The embodiments of the present disclosure further disclose a terminal, wherein the terminal may be a PC (Personal Computer), a notebook computer, a mobile telephone, a PAD (tablet computer), a vehicle terminal, an intelligent wearable device and so on. The terminal may comprise a device of audio processing, and the structure and the function of the device can be seen in the relevant description on the above embodiments shown by FIG. 3 to FIG. 7 and will not be described in details here.
In the embodiment of the present disclosure, the present disclosure can construct the subtitle characteristic sequence according to the similarity degree between the at least one single sentence of characters in the subtitle file that is corresponding to the target audio file, optimize the subtitle characteristic sequence according to the preset total number of sections, determine the section breaking times according to the numerical values of the at least one characteristic element of characters in the subtitle characteristic sequence that has been optimized, and then divide the target audio file into sections of the preset total number of sections according to the section breaking times. The audio processing process realizes the section dividing of the target audio file based on the similarity characteristic of the single sentences of characters between the subtitle sections in the subtitle file and improves the efficiency of section dividing processing and the intelligence of audio processing.
A person skilled in the art can understand that, all or part of the steps of the above embodiments may be implemented by hardware, and may also be implemented by a program that instructs relevant hardware. The program may be stored in a computer readable storage medium.

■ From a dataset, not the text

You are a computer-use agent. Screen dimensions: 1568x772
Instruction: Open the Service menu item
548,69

The storage medium may be a read-only memory, a magnetic disc, an optical disk and so on.
Based on the above description, the method of audio processing that is provided by the embodiments of the present disclosure will be in detail described below with reference to FIG. 8 to FIG. 9.
Referring to FIG. 8, which is the flow chart of the method of audio processing that is provided by the embodiment of the present disclosure, the method may comprise the following Step S801 to Step S805.

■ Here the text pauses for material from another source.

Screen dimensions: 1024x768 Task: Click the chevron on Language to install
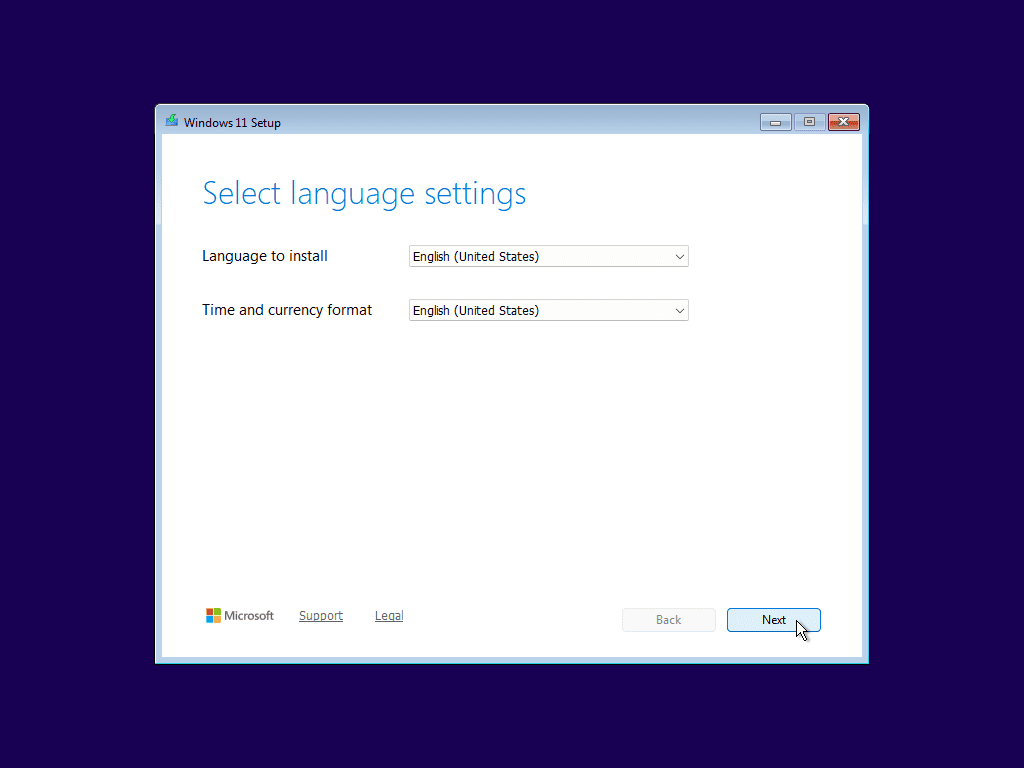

S801, acquiring the subtitle file that is corresponding to the target audio file, wherein the subtitle file consists of successively the at least one single sentence of characters.
One audio file corresponds to one subtitle file. The subtitle file comprises at least one single sentence of characters and key information of the single sentences of characters, wherein the key information of one single sentence of characters comprises: the identification (ID), the starting time (start_time) and the end time (end_time). In general, an Internet audio bank stores multiple audio files, the attributes of each audio file and the subtitle files that are corresponding to each audio file. In that, the attributes of the audio files may comprise, but are not limited to: the audio characteristics of the audio files, the identifications of the audio files, and so on. This step may acquire the subtitle file that is corresponding to the target audio file from the Internet audio bank, and the actual acquiring method may comprise, but is not limited to: according to the identification of the target audio file, looking up the subtitle file that is corresponding to the target audio file in the Internet audio bank, and acquiring the found subtitle file; or, extracting an audio characteristic of the target audio file, matching that with the audio characteristics of the audio files in the Internet audio bank, thereby locating the target audio file in the Internet audio bank, and acquiring the corresponding subtitle file.
In the embodiment of the present disclosure, assuming that the target audio file is the song A, and the structure of the subtitle file that is corresponding to the song A may refer to the example shown by the present embodiment, assuming that the subtitle file is formed by N (N is a positive integer) of single sentences of characters successively, and assuming that the N of single sentences of characters are expressed by p(0) to p(N-1), then, p(0) may be used for expressing the first single sentence of characters “a1a2a3a4a5a6a7a8”, p(1) may be used for expressing the second single sentence of characters “b1b2b3b4b5b6b7b8”, p(2) may be used for expressing the third single sentence of characters “c1c2c3c4c5c6c7c8”, and, as the rest can be deduced accordingly, p(N-1) is used for expressing the Nth single sentence of characters.
S802, constructing the time characteristic sequence according to the time interval between the at least one single sentence of characters, wherein the time characteristic sequence comprises at least one time characteristic element.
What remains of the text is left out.